**Текстовый блок**
════════

Второй аргумент А. С. Шишкова и его сподвижников в пользу «естественности» отечественного языка — это обилие в нем сложных слов, т. е. слов с проясненной внутренней структурой. Таким образом, связь знака с денотатом в нем оказывалась более непосредственной. Согласно архаистам, такой язык как бы преодолевал условную природу человеческого языка. Как убедительно показывает Л. Н. Киселева, это положение языковой теории архаистов было генетически связано с идеями Руссо, для которого «условная природа языка предопределяет человеческую ложь, а искренность связана с отказом от всякой условности, в том числе языковой. Развивая эту идею Руссо, «старшие архаисты» пишут о том, что языковая условность разрывает непосредственную связь между словом и действием, поступком, дает возможность, говоря одно, делать другое» [3, с. 25].
С. Н. Глинка развивает этот тезис. С его точки зрения, вторжение французского языка в русский выражается не только в заимствовании французских слов, но и в изменении значения русских. Например, в статье «Нравственное объяснение некоторых слов и речений» он говорит, что слово «равнодушный» изменило свое значение с «равный, сходный душою» на «хладнокровный», а «утонченный» с отрицательного значения, производного от «умаления», приобрело значение положительное — «приятный, изощренный учением хороших образцов» [16, с. 91—103]. Подобные метаморфозы отражаются в нравах общества: «С изменением значения слов изменяются и понятия; слова тесно соединены с мыслями, а мысли с делами. Что же воспоследует, если каждое столетие и полустолетие, слова, понятия и деяния наши будут
изменяться; наконец, если каждый год и каждый месяц, будем образовываться по прихотям вкуса и мод заграничных?» [16, с. 91].
Понятно, что влияние «безнравственного», «условного» французского языка автоматически ведет к порче нравов. В этом контексте Глинка подчеркивает «природность» и «естественность» русского языка в том смысле, в котором его понимали в лагере А. С. Шишкова: «Мы из двух или трех имен составляем одно, и тем самым не простое воспоминание вещи возбуждаем в памяти, но и образ ее представляется воображению: сладкогласный, самодержавный, великосердый, громоносный и проч... Такого стихотворного соединения не терпит язык французский» [15, с. 69; 17, с. 66]. Этот акцент усиливается введением антитезы: Глинка не просто говорит о бедности французского языка, но и ссылается на соответствующее мнение наиболее популярных в России французских просветителей. Так, в статье «Вольтерово рассуждение о бедности французского языка» он приводит следующее высказывание этого мыслителя: «Все доказывает варварство щеголеватого Французского языка» [17, с. 66]. В этой же статье приводится мнение Вольтера о греческом языке, ко -торый он называет изящнейшим именно в силу обилия сложных слов. Глинка комментирует это следующим образом: «Тоже можно сказать и о Русском языке, присовокупляя к тому, что красоты оного усугубились богатством, занятым от Греческого слова» [17, с. 72]. То есть издатель «Русского вестника» признает и первый из указанных постулатов последователей А. С. Шишкова. Однако взгляды Глинки обладали некоторой спецификой.

════════

**Условие задания**
Ответьте кратко на вопросы по тексту о языковой теории архаистов.
(a) С чьими идеями, согласно Л. Н. Киселевой, генетически связано положение архаистов об «естественности» языка?
(b) Какое значение слово «равнодушный», по словам С. Н. Глинки, имело раньше и какое приобрело?
(c) Какой язык Вольтер называет изящнейшим и по какой причине?

**Раздел данных**
════════

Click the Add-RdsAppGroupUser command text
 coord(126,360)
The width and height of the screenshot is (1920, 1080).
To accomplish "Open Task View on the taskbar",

════════

**Ответ к заданию**
(a) С идеями Руссо.
(b) Прежде оно значило «равный, сходный душою», а затем стало значить «хладнокровный».
(c) Греческий язык, потому что в нем много сложных слов.